Isaacs told media he did not regret his decisions, and described the heritage issues as "the hardest part of my job", stating "I've had to make those decisions so we could move on with the recovery of the central city".

=== Stonewood Homes (2015–present) ===
Following his departure from CERA, Isaac's immediately moved into the role of chief executive for Stonewood Homes, a residential construction company. Stonewood also hired Jim Boult and Neil Cochrane, two other prominent business figures in Canterbury. Isaacs remained in Christchurch but oversaw all 21 franchises across the country.

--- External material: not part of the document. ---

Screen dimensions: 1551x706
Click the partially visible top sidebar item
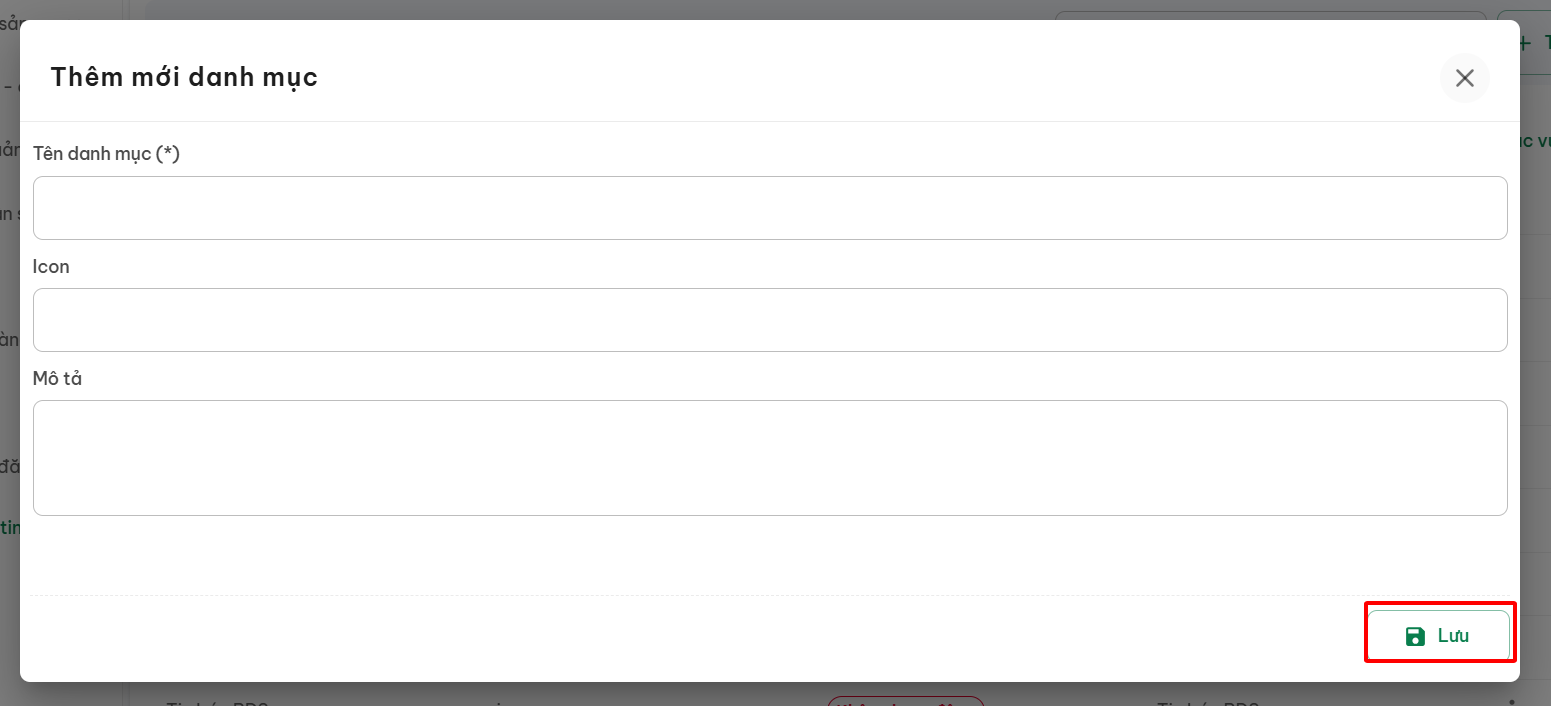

In 2016, Stonewood Homes faced collapse due to financial issues. Isaacs claimed he had raised concerns about the company's financial state shortly after taking the role as chief executive, but his concerns were "allayed" by executives. The company was bought out by Inno Capital, who rehired Isaacs on a 6-month contract as acting chief executive to help with the transition to new ownership.

In 2017, Isaacs and James Parker jointly took over the Christchurch branch of Stonewood Homes.

=== Other work ===
Isaacs has been director of a series of companies, mainly related to property. Isaacs was on the South Canterbury District Health Board. In 2024, government Transport Minister Simeon Brown announced Isaacs would join the NZ Transport Agency board for a 3-year term.